§ **Selected extract**:

* * * * * * * * *

Empathetic Transactionalism: A Mental Model for the Manager-Report Relationship

Employment is a transaction. Acknowledging that honestly is kinder than pretending it's something else.

The employment relationship is one of the more unusual arrangements in modern life. Two parties enter into it with different kinds of stake in the outcome, different information about each other, and expectations that are only partially made explicit. The formal contract covers compensation and basic obligations. Everything else (how much the manager invests in the report’s development, what loyalty means to either side, what happens when business needs and individual interests diverge) is negotiated implicitly and traversed informally.

I’ve spent a fair amount of time thinking about how to conceptualize that relationship. Treat it as purely transactional and you get a relationship that is honest about the exchange but tends to be narrow and cold. Treat it as something closer to a friendship or a shared project and you get warmth in the short term and confusion when the structural realities of employment eventually assert themselves, which they tend to do.

Neither of these feels adequate as an operating principle, and the existing frameworks each leaves a gap. What follows is an attempt to articulate a more coherent frame: what is this relationship, what does each party actually owe the other, and what does that mean in practice?

Key Points

  • The employment relationship is transactional, and naming that honestly is the starting point for a functional one. It clarifies what both parties are actually committed to, which is the precondition for a functional implicit contract. The manager who obscures this under more comfortable language is in a worse position to honor what the relationship requires.

  • Existing management frameworks each capture something real, but none addresses what the manager owes the individual. Psychological contract theory is descriptive without being normative. Transformational leadership requires authentic belief most managers don’t have. Servant leadership dissolves structural asymmetries. The sports team model says little about what happens after a player leaves the roster.

  • The “family” framing is particularly damaging. It implies unconditional regard and permanence that employment cannot honestly support, generating confusion about authority and creating emotional weight around departures that shouldn’t carry it.

  • Empathetic transactionalism adds a forward-looking obligation. If a report leaves the organization less marketable than they arrived (skills atrophied, kept in a contracting lane, shielded from developmental work), that is a failure of the exchange on the manager’s side. The report gave their time; the manager is obligated to ensure that time was an asset to their professional life going forward.

  • ET is a mental model, not a management system. It doesn’t prescribe techniques. It answers a prior question: what is this relationship, and what does that mean about who I am in it? A clear sense of what you owe someone, and why, tends to outlast any framework.

  • The principle does not depend on inspiration or shared mission. A manager can operate from empathetic transactionalism in a role they took for practical reasons, in an organizational context they’re uncertain about. It depends on honesty and on taking the other person’s trajectory seriously as a real obligation.

What the Literature Gets Right, and Where It Falls Short

The academic and practitioner literature on management relationships addresses adjacent questions. Each framework captures something real. None fully addresses the prior question of what the manager owes the individual on the other side of the relationship.

* * * * * * * * *

§ **Rows**:
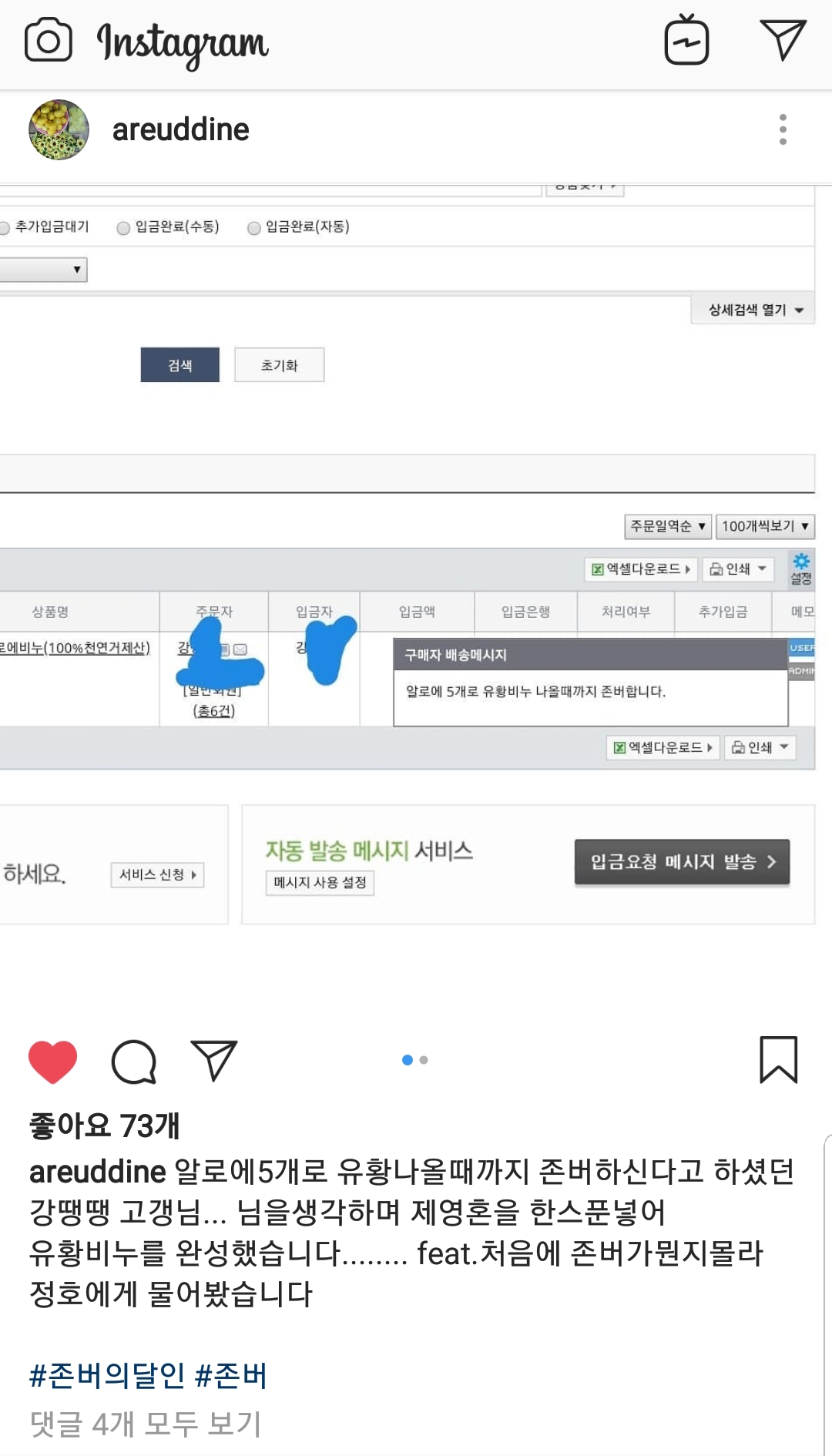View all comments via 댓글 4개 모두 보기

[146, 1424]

* * * * * * * * *

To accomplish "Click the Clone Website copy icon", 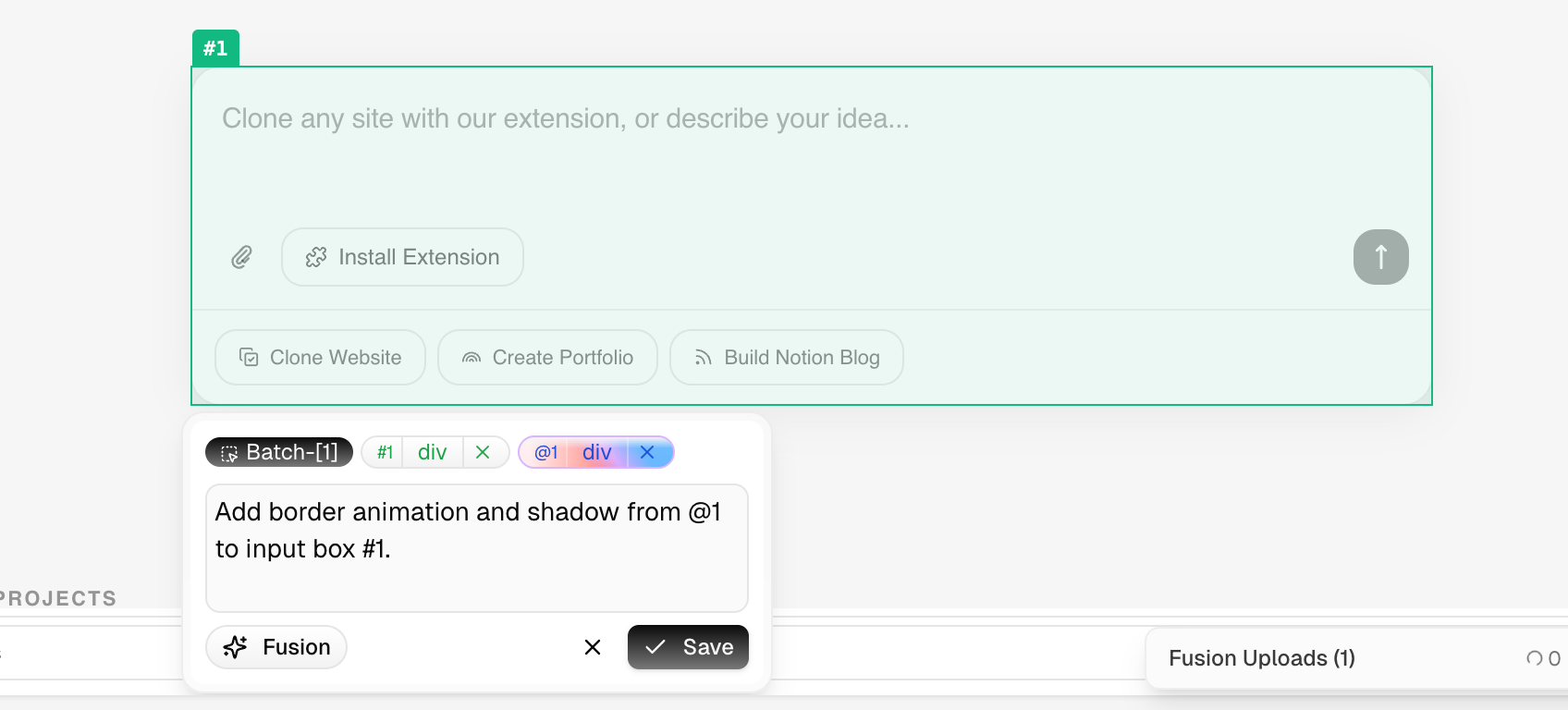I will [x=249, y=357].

* * * * * * * * *

§ **Exercises to complete**:
• A. Name every existing management framework that the essay on empathetic transactionalism, in its Key Points, says captures something real but leaves a gap.
• B. Continue the essay on empathetic transactionalism after its last sentence.
Nothing in the listing is needed for this work.

§ **Responses in order**:
• A.
- Psychological contract theory
- Transformational leadership
- Servant leadership
- The sports team model

• B.
Psychological Contract Theory

Psychological contract theory, developed primarily by Denise Rousseau in the late 1980s and 1990s,1 is the most directly relevant framework. Rousseau’s central insight is that beyond the formal employment contract there exists a set of implicit mutual expectations (what each party believes the other has committed to) and that violations of this implicit contract produce more damage to the relationship than violations of the formal one. It focuses attention on expectations rather than behaviors, and on the relational rather than the purely transactional dimension of employment.

The limitation is that psychological contract theory is primarily descriptive. It explains why employment relationships break down without providing much normative guidance about what the implicit contract should contain. Two managers can both be operating with coherent psychological contracts (one that promises development and honest communication, another that promises only stability and fair compensation) and the framework treats them equivalently. It tells you what happens when contracts are violated, not what the contract should commit to in the first place.

Transactional Versus Transformational Leadership

The transactional versus transformational distinction, which runs through much of the post-1980s leadership literature,2 addresses a related but different question. Transactional leadership operates through explicit exchange (performance for reward) while transformational leadership attempts to elevate both parties through shared vision and intrinsic motivation. The research generally favors transformational approaches on engagement and performance outcomes,3 and the intuition is sound enough: people who actually believe in what they’re doing tend to do it better.

The problem is the word actually. Transformational leadership requires authentic belief in a shared mission, and a generation of managers absorbed the idea that inspiration was a competency they could develop rather than a condition that either existed or didn’t. The result has been a lot of managers performing vision (adopting the vocabulary, the town halls, the stated purpose) without the underlying conviction that would make any of it land. A manager who believes in what they’re building can lead transformationally and it works. A manager who has been told that this is what good leadership looks like, and who is trying to execute it in a mid-sized company selling financial products or running a marketing department, tends to come off as hollow in ways that are immediately legible to the people reporting to them. Disillusioned staff is a predictable output of performed inspiration.4 Plain transactional management, whatever its limitations, at least doesn’t insult anyone’s intelligence.

The deeper limitation is that transformational leadership, even when it works, frames the manager’s obligation to the report primarily in terms of the mission: what you owe each other in service of the shared goal. What the manager owes the report as an individual, with a career and a life that extends beyond the current role, is largely outside the frame.

Servant Leadership

Servant leadership, in the tradition Greenleaf articulated in the 1970s,5 sits at an extreme that has produced a genuine tradition of thoughtful practice but also a significant amount of the “family” mythology that creates real problems in management. The idea that the leader’s primary function is to serve the team is not wrong, but it tends to dissolve the structural asymmetries of the employment relationship in ways that generate confusion about authority, accountability, and what happens when business needs conflict with individual ones.

The family framing is particularly problematic because it implies unconditional regard and permanence that employment relationships cannot honestly support. When an employee leaves a family-framed organization, the departure carries emotional weight it shouldn’t (either the employee feels they are abandoning something, or the manager experiences it as a kind of betrayal). These are category errors produced by a metaphor that was wrong from the start.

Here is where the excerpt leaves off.